Limitations and future research
The study is not without limitations. The nature of the study is cross sectional and therefore no causal conclusions can be drawn. Future work should include a more robust prospective design. We also did not include a measure of meta-worry in our study which is an important component in the general metacognitive model of GAD and future studies should include this in any model testing. The study did not deeply explore how other intersecting factors, such as socioeconomic status, education or co-morbid conditions, might influence the relationship between metacognition, stigma and GAD. Future work should include other important intersecting factors. While established measures were used, their applicability and cultural validity in Nigerian populations, for example, the MCQ-30, may require further validation to ensure they accurately capture the constructs under investigation. A further limitation of this study is the lack of direct community involvement in the research process. Future research should incorporate participatory methods to strengthen the impact and applicability of the findings (Austin-Keiller et al., 2023).
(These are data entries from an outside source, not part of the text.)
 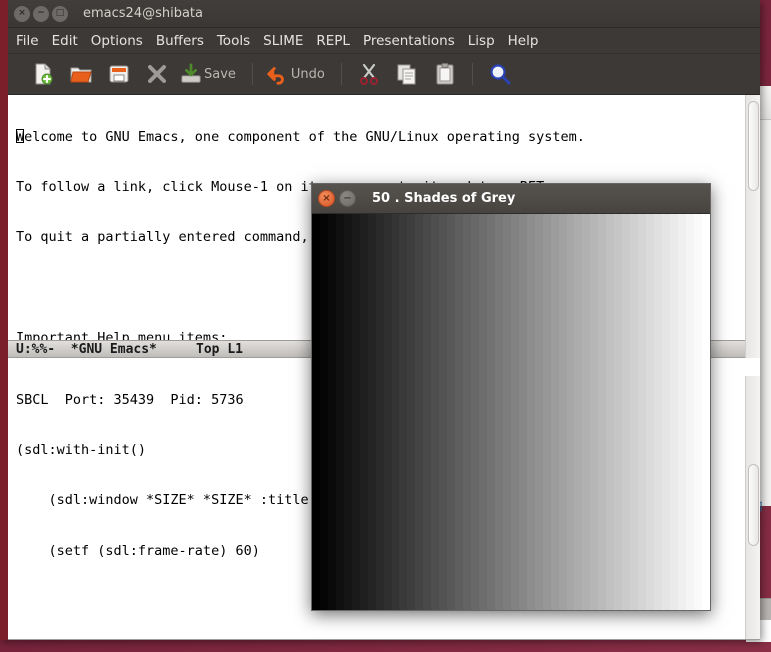 What do you see at coordinates (28, 41) in the screenshot?
I see `menu-item-file: File` at bounding box center [28, 41].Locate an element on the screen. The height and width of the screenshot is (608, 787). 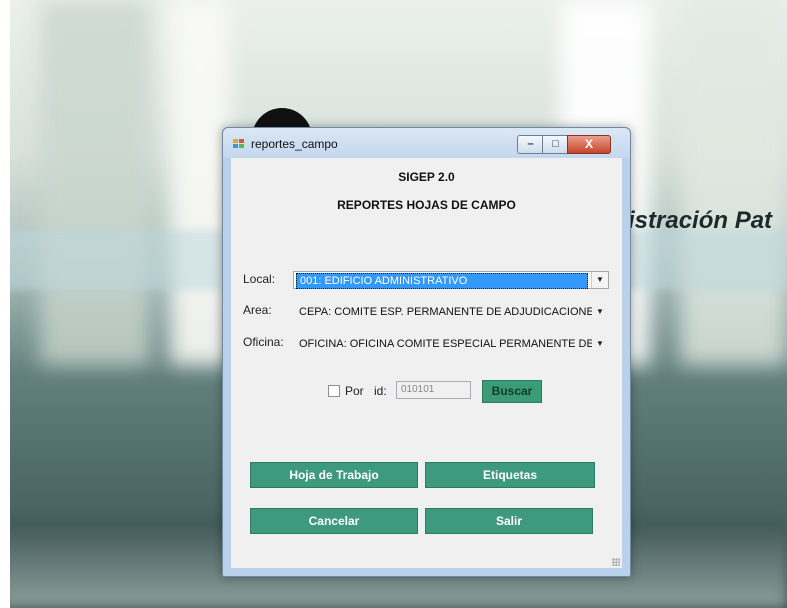
buscar-button: Buscar is located at coordinates (512, 392).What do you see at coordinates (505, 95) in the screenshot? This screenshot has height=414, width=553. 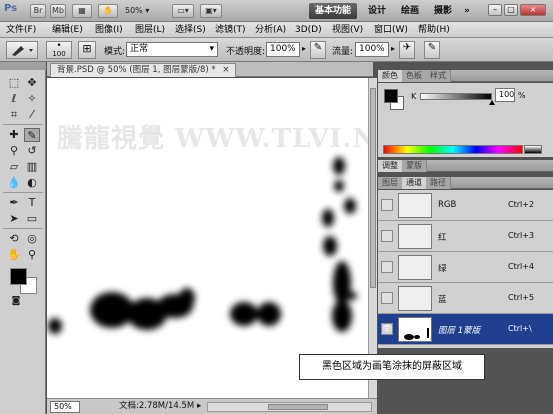 I see `k-value-field: 100` at bounding box center [505, 95].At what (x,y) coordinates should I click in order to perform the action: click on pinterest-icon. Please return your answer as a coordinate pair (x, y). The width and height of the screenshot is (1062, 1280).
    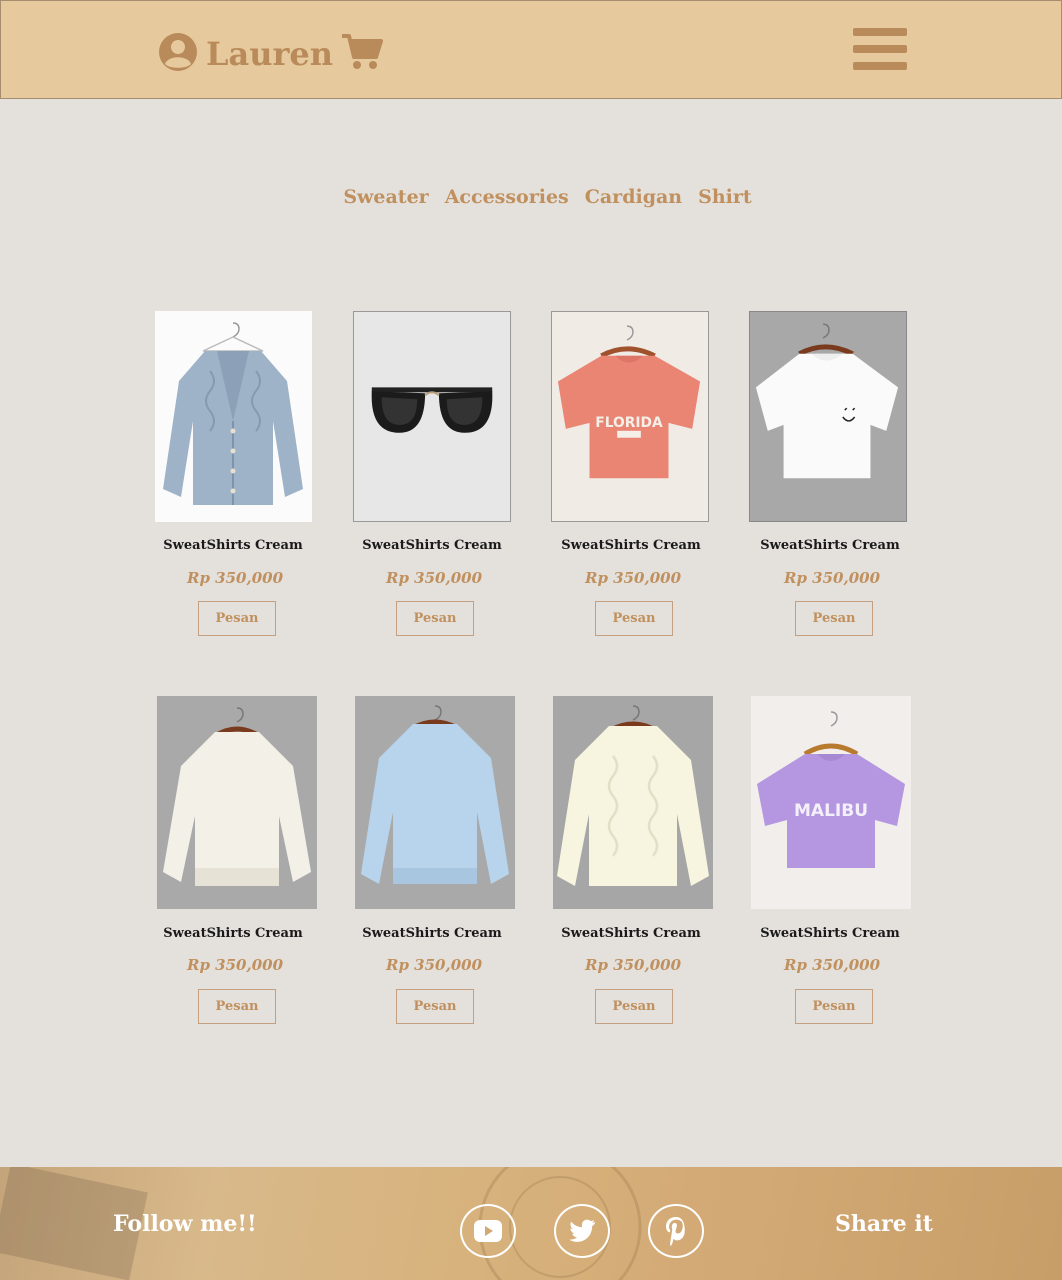
    Looking at the image, I should click on (676, 1231).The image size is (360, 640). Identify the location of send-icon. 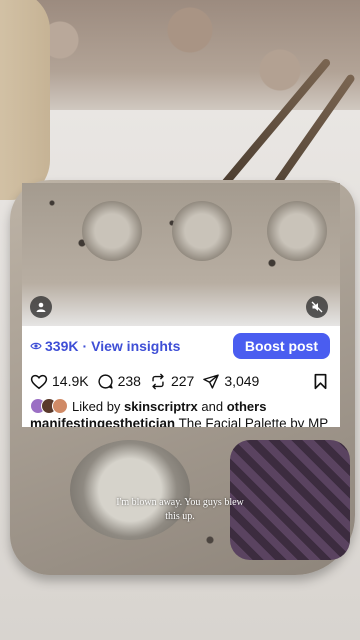
(212, 381).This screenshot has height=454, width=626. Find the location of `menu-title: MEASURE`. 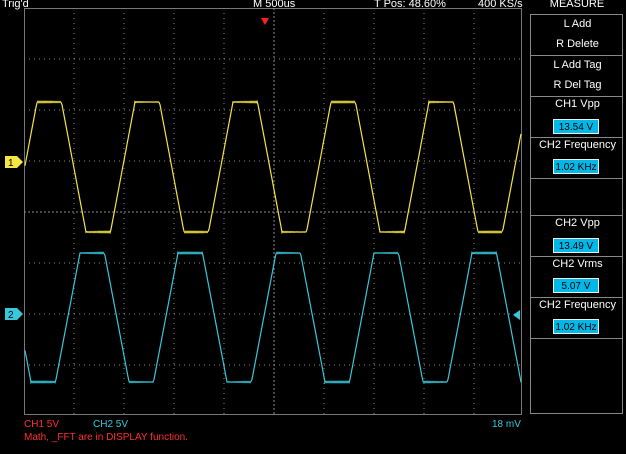

menu-title: MEASURE is located at coordinates (577, 5).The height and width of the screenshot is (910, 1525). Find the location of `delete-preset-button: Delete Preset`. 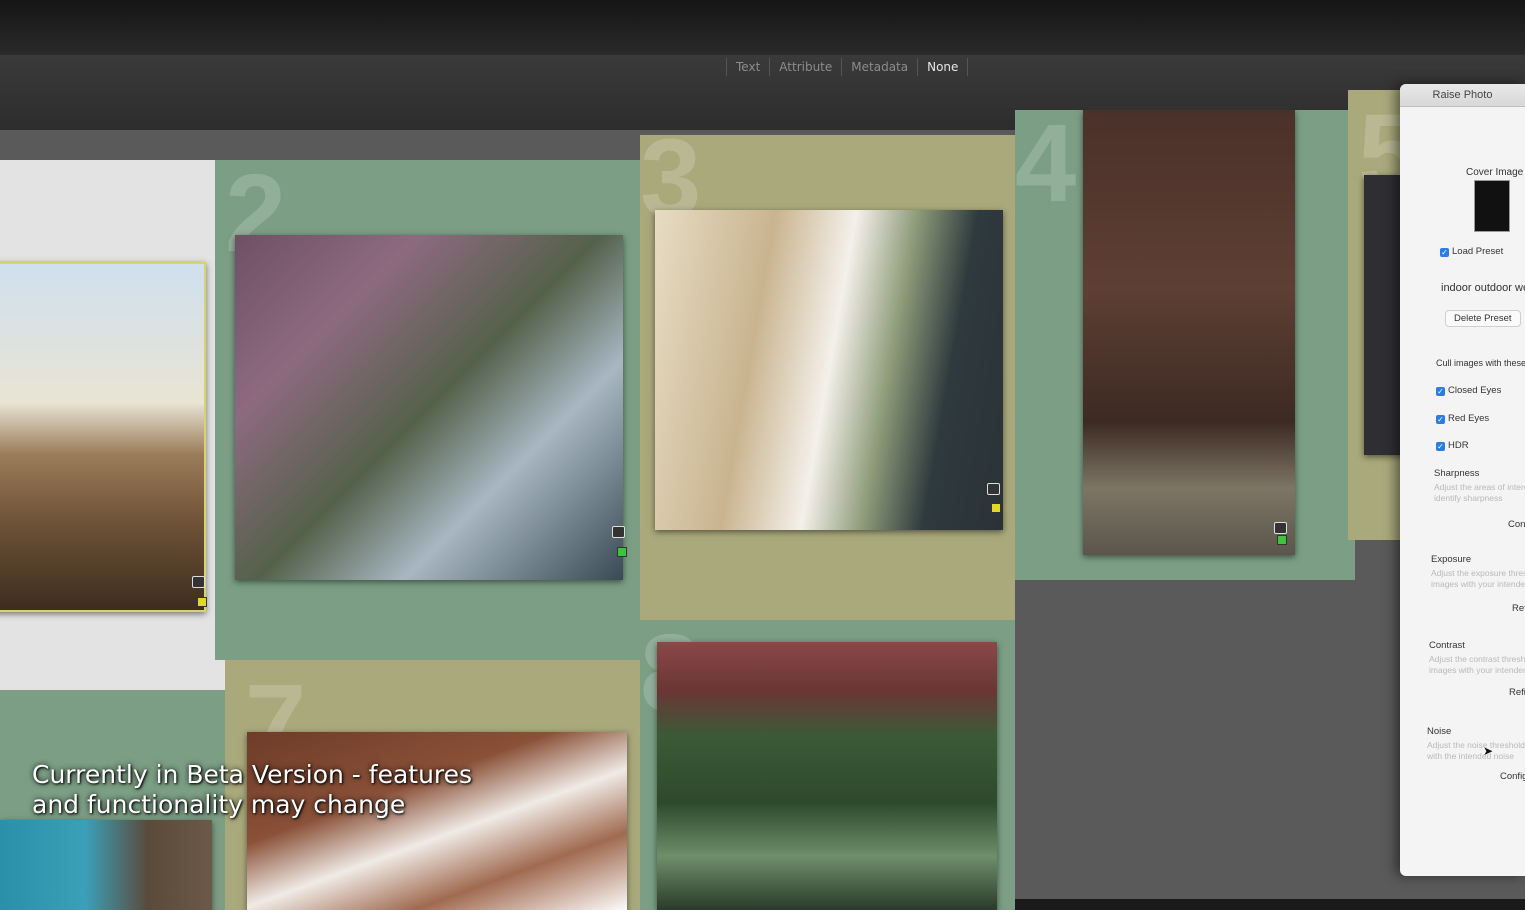

delete-preset-button: Delete Preset is located at coordinates (1483, 318).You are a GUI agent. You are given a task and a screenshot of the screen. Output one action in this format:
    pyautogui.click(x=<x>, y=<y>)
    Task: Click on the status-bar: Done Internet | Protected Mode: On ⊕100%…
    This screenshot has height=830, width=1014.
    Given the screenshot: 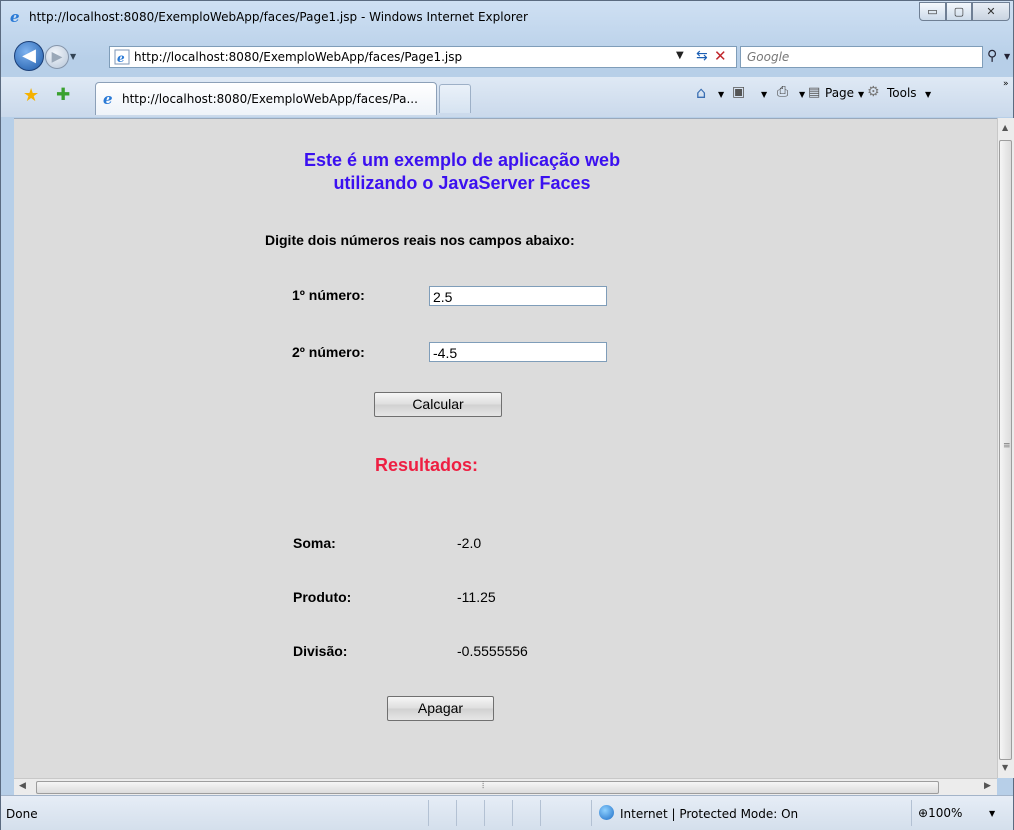 What is the action you would take?
    pyautogui.click(x=507, y=812)
     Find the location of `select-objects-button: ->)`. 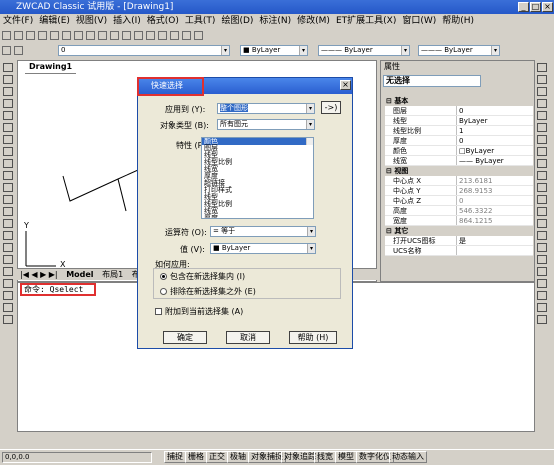

select-objects-button: ->) is located at coordinates (331, 108).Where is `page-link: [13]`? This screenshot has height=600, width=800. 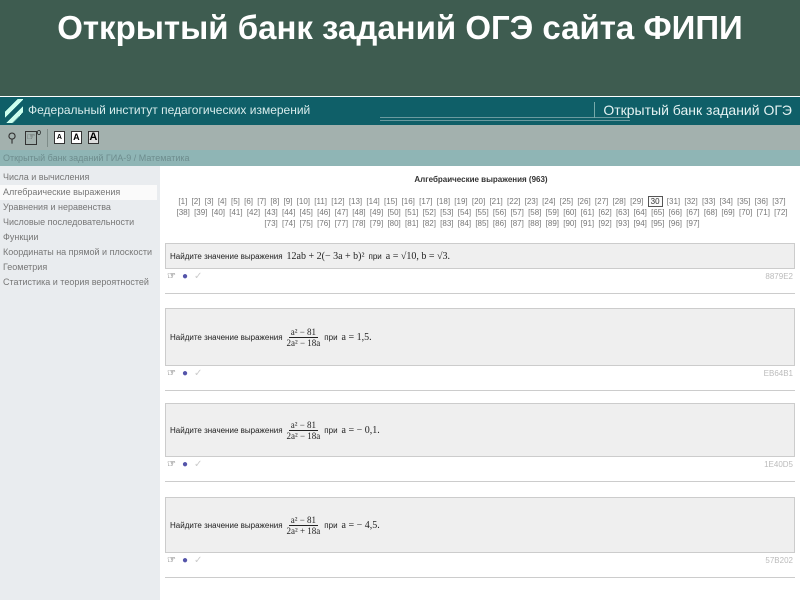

Potential future research could evaluate the effectiveness of Metacognitive Therapy (MCT) in reducing GAD symptoms among MSM living with HIV in Nigeria. Randomised controlled trials (RCTs) could provide robust evidence for the applicability of this intervention in this population.
Footnotes
Data sharing statement
The data generated during and/or analysed during the current study are not publicly available nor are they available on request due to the sensitive nature of the participants in this study and the agreement with the University Ethics Committee.
Declaration of conflicting interests
The authors declared no potential conflicts of interest with respect to the research, authorship, and/or publication of this article.
Funding
The authors received no financial support for the research, authorship, and/or publication of this article.
Ethics approval
Ethics approval for this study was granted by the University Ethics Committee.
Informed consent
Written informed consent was provided by all participants in the study.